“He (a young child) may express much concern about the welfare of another and genuinely do all he can for that other. But, as anyone knows who has had experience of being ministered to by a young child, the results were not always welcome. Where a child fails is not in his lack of will to benefit the recipient of his care but in his grasp of what would, from the recipient’s point of view, be beneficial.”
― John Bowlby (Attachment, pg. 354)

“We were all raised in what I’ll call the mono-mind belief system – the idea that you have one mind, out of which different thoughts and emotions and impulses and urges emanate. That’s the paradigm I believed in, too, until I kept encountering clients who taught me otherwise…you and everybody else is a multiple personality. And that is a good thing. I’m not suggesting that you have Multiple Personality Disorder (now called Dissociative Identity Disorder), but I do think that people with that diagnoses are not so different from everybody else. What are called alters in those people are the same as what I call parts in IFS [Internal Family Systems], and they exist in all of us.”
― Richard Schwartz (No Bad Parts, pg. 7)

Writing on Carl Jung’s analytic psychology, Kelland says, “Getting to know different or opposing parts of ourselves and the world was the way our personality grew “whole”. Psychic dynamic energy included the idea that we should listen to different points of view inside ourselves, and outside ourselves, because opposing views usually had some truth to them and were trying to form a larger “whole” and a larger “whole person”. The person who could listen to various points of view such as love and hate within themselves, and balance these out, was a well-developed individual. The person who was constantly turning against other points of view was likely to be imbalanced and unhappy.”
― Mark Kelland (Personality Theory in a Cultural Context)
“You must understand that in the afterlife, our personalities reflect an adult situation anyway, so we can say for sure that there will be no children in hell.”
― J.P. Moreland (cited from here)
In bringing together these ideas, of children not knowing – of the mind having parts rather than simply being a whole – of personality arising out of tensions within the self – of hell being an adult situation and not a place for children, it seems to me the following must be raised.
If hell is an “adult situation” (Moreland), and therefore not a place where children are sent, what might this mean in light of a view of the psyche which rejects the mono-mind (Schwartz)? That is the idea which holds we are many parts, many personalities, often even into our old age and to the end of our long lives. Many people have parts which are trapped in adolescence, which, often due to trauma, are still children (Schwartz).
Parts, like young children, often do not know how to handle situations or how to see things from a broad point of view. Like children, they may be incapable of seeing things empathetically, and if left in charge may completely fail to administer proper care/treatment despite their best efforts (Bowlby). So then, how are people judged in the end? What would it mean for a person to be taken to heaven or cast into hell? In heaven, would these parts continue to grow and develop? Would they be nurtured and finally get un-stuck, finally reconnected properly to what Schwartz calls the SELF? What is the prerequisite for this healing?
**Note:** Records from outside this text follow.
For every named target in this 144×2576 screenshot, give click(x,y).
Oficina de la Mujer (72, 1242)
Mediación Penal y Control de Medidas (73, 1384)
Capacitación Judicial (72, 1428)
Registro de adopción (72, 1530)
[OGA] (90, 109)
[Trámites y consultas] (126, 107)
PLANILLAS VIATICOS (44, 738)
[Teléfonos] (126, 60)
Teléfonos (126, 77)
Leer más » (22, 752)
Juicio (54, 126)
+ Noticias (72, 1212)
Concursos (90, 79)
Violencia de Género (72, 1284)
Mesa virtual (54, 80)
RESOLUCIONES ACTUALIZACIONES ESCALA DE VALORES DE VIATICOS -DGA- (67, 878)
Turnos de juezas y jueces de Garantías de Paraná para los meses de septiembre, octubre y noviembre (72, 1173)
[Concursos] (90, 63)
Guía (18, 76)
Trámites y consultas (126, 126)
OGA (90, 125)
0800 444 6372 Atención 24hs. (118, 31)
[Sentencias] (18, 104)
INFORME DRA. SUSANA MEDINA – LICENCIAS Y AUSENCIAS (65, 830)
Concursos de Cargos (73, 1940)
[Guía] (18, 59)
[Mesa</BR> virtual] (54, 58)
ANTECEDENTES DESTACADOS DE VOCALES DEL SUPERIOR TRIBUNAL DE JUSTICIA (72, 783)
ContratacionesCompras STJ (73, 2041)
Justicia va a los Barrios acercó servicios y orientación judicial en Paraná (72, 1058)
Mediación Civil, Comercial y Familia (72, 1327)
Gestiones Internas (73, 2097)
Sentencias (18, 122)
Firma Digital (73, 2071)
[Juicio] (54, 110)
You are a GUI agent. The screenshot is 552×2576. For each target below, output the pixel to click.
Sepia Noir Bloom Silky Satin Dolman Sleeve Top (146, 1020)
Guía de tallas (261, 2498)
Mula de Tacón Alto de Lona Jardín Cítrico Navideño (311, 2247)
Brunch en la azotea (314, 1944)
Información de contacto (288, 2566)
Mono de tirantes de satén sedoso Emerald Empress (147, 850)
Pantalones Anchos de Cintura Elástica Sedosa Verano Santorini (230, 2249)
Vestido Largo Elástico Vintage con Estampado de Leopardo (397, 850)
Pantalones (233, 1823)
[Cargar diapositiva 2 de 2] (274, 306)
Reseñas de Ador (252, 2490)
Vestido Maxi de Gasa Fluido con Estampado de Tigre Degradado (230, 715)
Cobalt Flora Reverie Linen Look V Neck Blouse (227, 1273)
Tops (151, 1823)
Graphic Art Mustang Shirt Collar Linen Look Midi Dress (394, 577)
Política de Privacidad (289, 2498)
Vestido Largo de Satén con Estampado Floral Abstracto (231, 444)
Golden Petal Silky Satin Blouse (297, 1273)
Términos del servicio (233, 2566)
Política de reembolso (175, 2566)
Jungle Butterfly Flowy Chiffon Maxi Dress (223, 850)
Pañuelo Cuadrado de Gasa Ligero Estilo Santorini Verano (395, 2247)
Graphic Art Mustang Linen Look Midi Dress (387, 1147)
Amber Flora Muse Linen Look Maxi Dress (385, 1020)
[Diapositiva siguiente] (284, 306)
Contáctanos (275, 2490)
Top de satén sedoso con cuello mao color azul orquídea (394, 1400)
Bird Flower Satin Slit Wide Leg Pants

Many will say it is to accept Christ and make a statement of faith. Still, what does it mean for a person composed of parts to make a profession, and what of those who, due to the trapped situation of their parts, are unable or unwilling to do so?
Contrastingly, in hell, are the trapped parts doomed to be forever isolated from self? Are they trapped in a childlike state for eternity and tortured further without hope of being freed of their burdens? Are those “children” taken into hell along with the evil adult ones? Or perhaps the psyche becomes further fragmented so the more mature parts may be in heaven and the trapped ones in hell? Are those “children” taken into hell along with the evil adult ones? Are they all taken to heaven in the end? Do they go to hell to just grow up or be purified (purgatory)?
It seems fairly clear to me that children do not go to hell. And I think most Christians would agree. Still, I don’t know what to make of the situation when we reject the mono-mind paradigm which we are steeped in. This paradigm holds that our mind, our psyche, is one complete thing. Still, the psychologists whom I respect the most seem certain this isn’t the case – we are not simply one whole thing. We are a multitude of parts. Schwartz even goes on to detail interactions with clients in which it seems that parts have parts – it’s quite complex. But alas, complex, isn’t exactly fertile ground for efficiently “saving souls,” so I digress.